-- Task requirements --
All of the data below is to be written out again exactly.
+++ Data extract +++
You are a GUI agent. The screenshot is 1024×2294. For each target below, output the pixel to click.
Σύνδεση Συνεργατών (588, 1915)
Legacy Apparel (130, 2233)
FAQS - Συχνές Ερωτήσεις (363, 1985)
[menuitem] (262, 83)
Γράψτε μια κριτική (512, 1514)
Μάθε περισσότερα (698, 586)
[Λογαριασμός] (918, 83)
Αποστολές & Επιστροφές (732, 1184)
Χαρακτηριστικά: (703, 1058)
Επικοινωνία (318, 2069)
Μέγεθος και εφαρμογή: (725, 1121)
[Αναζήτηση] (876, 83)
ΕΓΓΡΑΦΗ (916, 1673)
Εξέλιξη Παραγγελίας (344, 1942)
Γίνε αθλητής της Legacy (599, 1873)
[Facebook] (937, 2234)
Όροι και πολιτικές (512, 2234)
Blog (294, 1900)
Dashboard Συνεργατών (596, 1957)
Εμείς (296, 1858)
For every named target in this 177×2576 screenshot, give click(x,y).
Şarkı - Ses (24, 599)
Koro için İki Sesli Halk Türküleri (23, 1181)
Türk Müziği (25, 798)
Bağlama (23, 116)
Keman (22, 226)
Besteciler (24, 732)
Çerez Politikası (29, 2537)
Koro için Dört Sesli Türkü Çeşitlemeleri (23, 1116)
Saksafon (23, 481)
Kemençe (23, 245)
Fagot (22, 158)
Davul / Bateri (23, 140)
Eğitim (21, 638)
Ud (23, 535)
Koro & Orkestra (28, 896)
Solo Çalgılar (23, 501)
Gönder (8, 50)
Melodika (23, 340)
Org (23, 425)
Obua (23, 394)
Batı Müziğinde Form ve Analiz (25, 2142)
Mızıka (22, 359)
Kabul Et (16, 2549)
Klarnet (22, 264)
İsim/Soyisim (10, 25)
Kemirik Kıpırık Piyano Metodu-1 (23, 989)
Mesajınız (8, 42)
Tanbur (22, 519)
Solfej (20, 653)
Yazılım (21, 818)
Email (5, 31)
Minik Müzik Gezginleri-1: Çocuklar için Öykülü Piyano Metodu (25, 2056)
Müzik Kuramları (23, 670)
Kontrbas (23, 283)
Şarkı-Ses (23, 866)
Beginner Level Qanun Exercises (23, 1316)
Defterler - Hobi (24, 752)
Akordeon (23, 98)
+++
-- Task solution --
You are a GUI agent. The screenshot is 1024×2294. For each target below, output the pixel to click.
Σύνδεση Συνεργατών (588, 1915)
Legacy Apparel (130, 2233)
FAQS - Συχνές Ερωτήσεις (363, 1985)
[menuitem] (262, 83)
Γράψτε μια κριτική (512, 1514)
Μάθε περισσότερα (698, 586)
[Λογαριασμός] (918, 83)
Αποστολές & Επιστροφές (732, 1184)
Χαρακτηριστικά: (703, 1058)
Επικοινωνία (318, 2069)
Μέγεθος και εφαρμογή: (725, 1121)
[Αναζήτηση] (876, 83)
ΕΓΓΡΑΦΗ (916, 1673)
Εξέλιξη Παραγγελίας (344, 1942)
Γίνε αθλητής της Legacy (599, 1873)
[Facebook] (937, 2234)
Όροι και πολιτικές (512, 2234)
Blog (294, 1900)
Dashboard Συνεργατών (596, 1957)
Εμείς (296, 1858)
For every named target in this 177×2576 screenshot, give click(x,y).
Şarkı - Ses (24, 599)
Koro için İki Sesli Halk Türküleri (23, 1181)
Türk Müziği (25, 798)
Bağlama (23, 116)
Keman (22, 226)
Besteciler (24, 732)
Çerez Politikası (29, 2537)
Koro için Dört Sesli Türkü Çeşitlemeleri (23, 1116)
Saksafon (23, 481)
Kemençe (23, 245)
Fagot (22, 158)
Davul / Bateri (23, 140)
Eğitim (21, 638)
Ud (23, 535)
Koro & Orkestra (28, 896)
Solo Çalgılar (23, 501)
Gönder (8, 50)
Melodika (23, 340)
Org (23, 425)
Obua (23, 394)
Batı Müziğinde Form ve Analiz (25, 2142)
Mızıka (22, 359)
Kabul Et (16, 2549)
Klarnet (22, 264)
İsim/Soyisim (10, 25)
Kemirik Kıpırık Piyano Metodu-1 (23, 989)
Mesajınız (8, 42)
Tanbur (22, 519)
Solfej (20, 653)
Yazılım (21, 818)
Email (5, 31)
Minik Müzik Gezginleri-1: Çocuklar için Öykülü Piyano Metodu (25, 2056)
Müzik Kuramları (23, 670)
Kontrbas (23, 283)
Şarkı-Ses (23, 866)
Beginner Level Qanun Exercises (23, 1316)
Defterler - Hobi (24, 752)
Akordeon (23, 98)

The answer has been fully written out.